INSTRUCTIONS TO FOLLOW: Continue the passage on opioid receptor pharmacology, writing the next part after its final line.

Top of TEXT PROVIDED

The endogenous opioid system has four classical receptors that have been extensively studied, including Mu, Delta, Kappa, and NOP (nociceptin opioid peptide receptor)[1].
However, in recent years, advances in the structural understanding of these receptors have shown that there are pathways and modified responses of these receptors to pharmacological stimuli that may explain their side effects, dependence profile and therapeutic response in pain control[2]. The classical opioid pathway generates the activation of G-protein-linked receptors that in turn favor the activation of descending pain modulatory pathways and targets the periaqueductal gray area and the perceptual modification of the somatosensory cortex; however, the molecular process is more complex (Figure 1). On the other hand, opioid drugs are of great interest in the analgesic management of patients with oncologic and non-oncologic pathologies, which generates the need to know their pharmacological mechanisms favoring the best clinical outcomes and their safe use.
We must understand that opioid receptors have special characteristics including allosteric regulation, heteromeric capacities and biased agonisms in some receptors. In the first place, allosteric regulation refers to the binding of a molecule at a specific site that modifies the binding site of another, which at the level of opioid receptors offers the possibility of modifying the response to each receptor as a future therapeutic target. There are therefore positive and negative allosteric modifications were depending on the binding site we will have a greater or lesser opioid agonist response, which is a possible explanation for tolerance and dependence responses. In addition to being a potential pharmacological target where a positive allosteric response could increase the exogenous opioid response[1],[2].
Figure 1. Mechanism of action of opioid receptors.

Bottom of TEXT PROVIDED
Top of RECORDS SUPPLIED

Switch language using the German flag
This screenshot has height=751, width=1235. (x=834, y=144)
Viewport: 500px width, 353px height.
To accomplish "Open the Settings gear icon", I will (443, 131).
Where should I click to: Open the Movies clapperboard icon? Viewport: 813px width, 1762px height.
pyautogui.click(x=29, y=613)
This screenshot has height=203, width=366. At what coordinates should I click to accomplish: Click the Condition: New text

Bottom of RECORDS SUPPLIED
Top of RECORDS SUPPLIED

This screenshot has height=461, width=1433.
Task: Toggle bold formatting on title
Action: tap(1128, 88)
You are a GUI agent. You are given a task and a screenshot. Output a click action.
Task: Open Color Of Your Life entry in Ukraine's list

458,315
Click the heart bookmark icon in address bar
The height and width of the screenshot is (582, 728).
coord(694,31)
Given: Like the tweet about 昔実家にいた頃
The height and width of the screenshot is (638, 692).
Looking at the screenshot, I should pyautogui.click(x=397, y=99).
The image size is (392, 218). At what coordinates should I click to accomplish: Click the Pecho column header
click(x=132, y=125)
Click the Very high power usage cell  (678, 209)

Bottom of RECORDS SUPPLIED
Top of RECORDS SUPPLIED

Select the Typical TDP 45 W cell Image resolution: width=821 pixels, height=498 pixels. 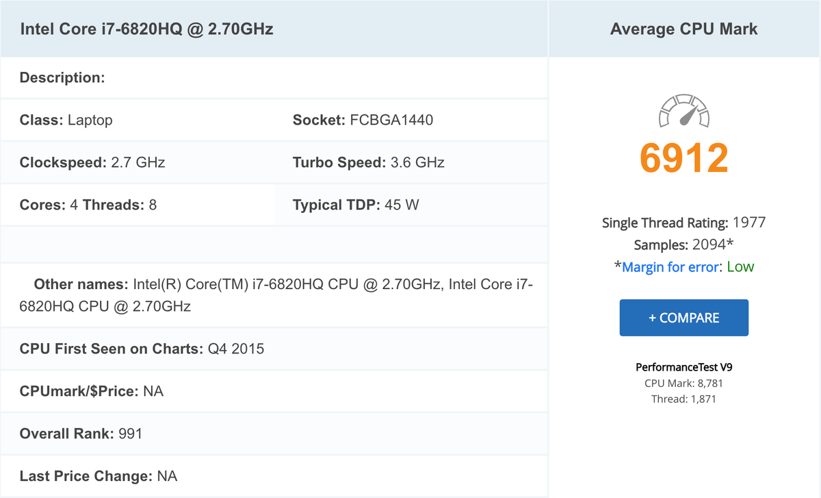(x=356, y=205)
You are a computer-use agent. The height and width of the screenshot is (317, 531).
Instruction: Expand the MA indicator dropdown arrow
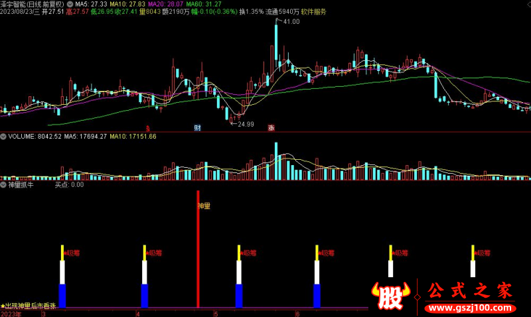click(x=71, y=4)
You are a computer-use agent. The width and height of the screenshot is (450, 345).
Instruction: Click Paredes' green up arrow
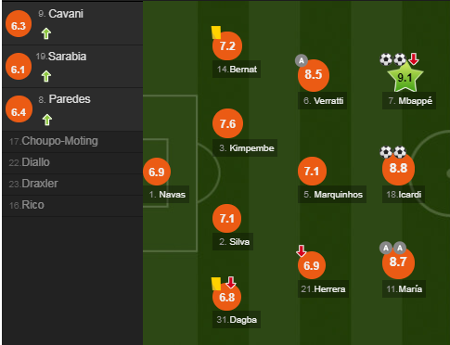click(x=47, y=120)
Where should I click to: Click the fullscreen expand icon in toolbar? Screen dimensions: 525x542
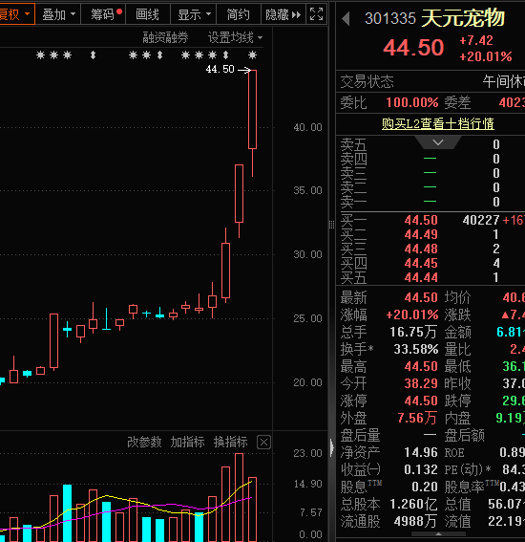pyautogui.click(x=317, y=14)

Bottom of RECORDS SUPPLIED

OUTPUT FOR THIS EXERCISE:
The heteromeric capacities of opioid receptors are because they work as individual units, and their previous conception is arbitrary. In the activation of opioid receptors there is evidence by bioluminescence of energetic transfer between one receptor and another, the most studied being the MDOR (Mu and Delta heterodimer), these heterodimer receptors are widely expressed in the nervous system and seem to be involved in the response to chronic opioid use, especially morphine. The general function of all types of heterodimer receptors (Mu- Delta, Delta-Kappa, and Mu-Kappa) seems to be the activation of an anti-opioid negative feedback system and the allosteric modification of the other receptors, which would be present in chronic use generating an antinociceptive action in addition to having anxiolytic and antidepressant action as a body defense mechanism to the continuous activation of the endogenous opioid system[1],[3],[4].
Receptor biased agonism speaks of the ability to activate multiple G-protein and beta-arrestin-dependent path- ways[3],[4]. Thus, there are analgesic processes associated with the G-protein pathway and some side effects such as ventilatory suppression and constipation with beta-arrestin, so that G-protein signaling and beta-arrestin recruitment can predict the outcome of opioid medication use[4],[5]. Little is currently known about the biased activation pathway but it is thought to be an allosteric response where for example binding and further mutation of the sodium allosteric portion of the Mu receptor, where decreasing sodium increases beta-arrestin recruitment, which would mean at the Mu receptor an increase in ventilatory pressure and constipation and dysphoric events at the Kappa receptor, as the analgesic effects are mediated by G-protein signaling[2],[4],[5]
Finally, it is worth highlighting the reciprocal activation between Mu opioid receptors and TRPV1 (transient receptor potential vanilloid 1) receptors, which are involved in cutaneous thermal perception and are a current therapeutic target. The reciprocal activation of TRPV1 receptors could explain the events of opioid-induced hyperalgesia, given the high nociceptive stimulus that would be generated. It is also known that in cases of chronic opioid use there is a modification in the inverse direction where the reciprocal activation of TRPV1 generates a decrease in the Mu receptors’ antinociceptive action, also increasing the amount of substance P and calcitonin gene-related peptide (CGRP)[6].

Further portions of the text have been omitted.